### Предоставленный текст:
++++

Забудьте историю — говорят нам злые самаритяне, обосновывая такие меры. Они утверждают: даже если регулирование и имело кое-какие достоинства прежде, сейчас оно стало ненужным и бесполезным благодаря глобализации, которая создала новый «мир без границ». Утверждается, что «уничтожение расстояния» благодаря развитию коммуникации и транспорта сделало фирмы намного более мобильными и фактически лишило их государственной принадлежности, так как они больше не зависят от своих родных стран. Если же у компаний действительно нет национальной принадлежности, говорится далее, то нет никаких причин дискриминировать зарубежные фирмы. Более того, любая попытка контролировать деятельность зарубежных организаций обречена, поскольку, не имея корней, они просто переедут в другую страну, где такого нет.

В этом аргументе определенно содержится доля истины, но предстает она в искаженном свете. Действительно, сейчас существуют такие фирмы, как Nestlé, которые производят в собственной стране менее 5% продукции, но это по большей части исключения. Большинство крупных международных компаний выпускают за рубежом менее трети продукции, а в случае японских предприятий этот показатель даже ниже 10%{158}. Намечается определенный перенос «ключевых» видов деятельности (например, научных разработок) за рубеж, но в основном он осуществляется в другие развитые страны, причем с сильным «региональным» уклоном в Северную Америку, Европу и Японию (которая сама себе регион){159}.

++++

### Исходные данные:
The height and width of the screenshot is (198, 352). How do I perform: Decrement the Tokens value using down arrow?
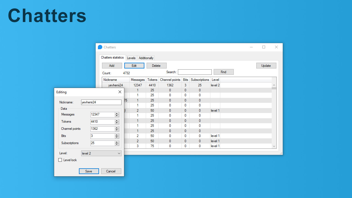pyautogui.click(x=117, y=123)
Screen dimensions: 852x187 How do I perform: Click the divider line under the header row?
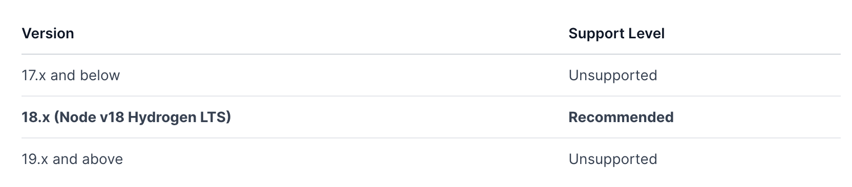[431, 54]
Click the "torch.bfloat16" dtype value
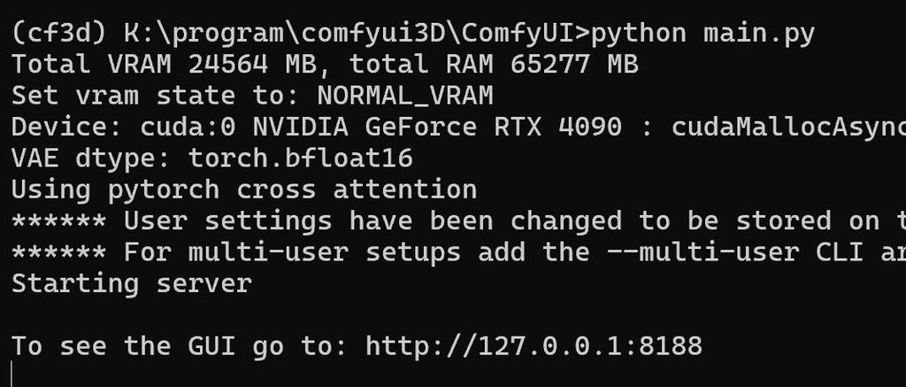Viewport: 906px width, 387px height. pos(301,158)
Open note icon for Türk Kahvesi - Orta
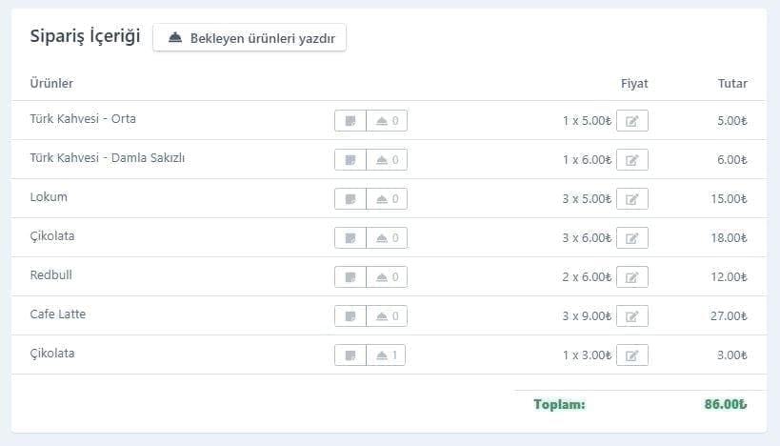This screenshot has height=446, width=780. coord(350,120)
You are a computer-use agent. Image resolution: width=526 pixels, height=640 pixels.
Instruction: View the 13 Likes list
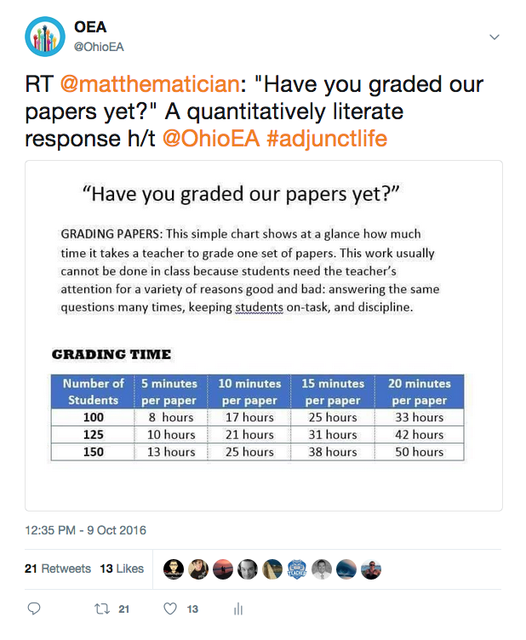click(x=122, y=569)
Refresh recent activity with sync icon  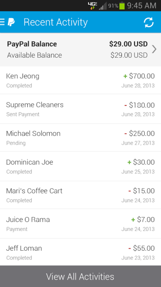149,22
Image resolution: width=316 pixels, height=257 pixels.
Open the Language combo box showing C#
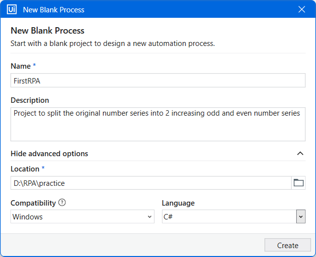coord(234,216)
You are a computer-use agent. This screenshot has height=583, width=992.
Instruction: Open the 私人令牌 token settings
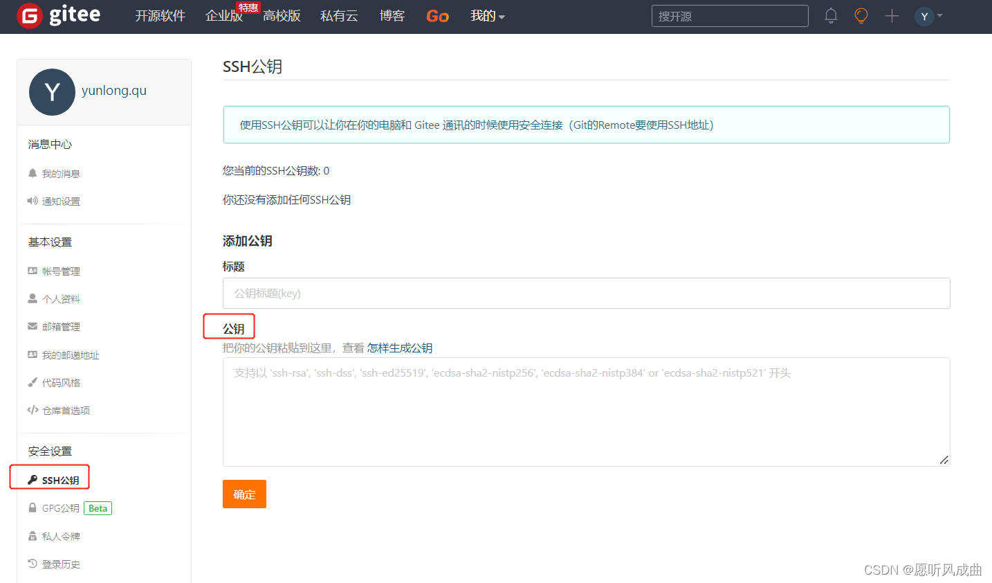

++++

### Задание A:
Повторите фрагмент текста о глобализации начиная со слов «Забудьте историю — говорят» и до слов «где такого нет.» включительно, переименовав «злые самаритяне» в «неолиберальные экономисты».
### Задание B:
Какую долю продукции большинство крупных международных компаний выпускают за рубежом, согласно тексту о глобализации?
### Задание C:
Продолжите текст о глобализации после его последнего предложения.

### Ответ к заданию A:
Забудьте историю — говорят нам неолиберальные экономисты, обосновывая такие меры. Они утверждают: даже если регулирование и имело кое-какие достоинства прежде, сейчас оно стало ненужным и бесполезным благодаря глобализации, которая создала новый «мир без границ». Утверждается, что «уничтожение расстояния» благодаря развитию коммуникации и транспорта сделало фирмы намного более мобильными и фактически лишило их государственной принадлежности, так как они больше не зависят от своих родных стран. Если же у компаний действительно нет национальной принадлежности, говорится далее, то нет никаких причин дискриминировать зарубежные фирмы. Более того, любая попытка контролировать деятельность зарубежных организаций обречена, поскольку, не имея корней, они просто переедут в другую страну, где такого нет.

### Ответ к заданию B:
Менее трети продукции.

### Ответ к заданию C:
В большинстве компаний ключевые посты по-прежнему занимают представители стран, из которых они родом. Опять же нельзя не привести в пример Карлоса Гона, бразильца ливанского происхождения, который управляет французской Renault и японской Nissan. Однако он представляет собой одно из немногих исключений. Наиболее показателен пример слияния немецкого автопроизводителя Daimler-Benz и американского Chrysler, которое состоялось в 1998 году. Это был настоящий захват Chrysler немецкой фирмой. Однако во время объединения все рисовалось как равный брак. В совете директоров новой компании Daimler-Chrysler даже было одинаковое число немцев и американцев. Но продлилось это лишь первые несколько лет. Вскоре немцы стали составлять абсолютное большинство: обычное соотношение было примерно 10–12 к 1–2 в зависимости от года. После даже американскими фирмами стали управлять иностранцы (но, собственно, именно это и подразумевается под захватом).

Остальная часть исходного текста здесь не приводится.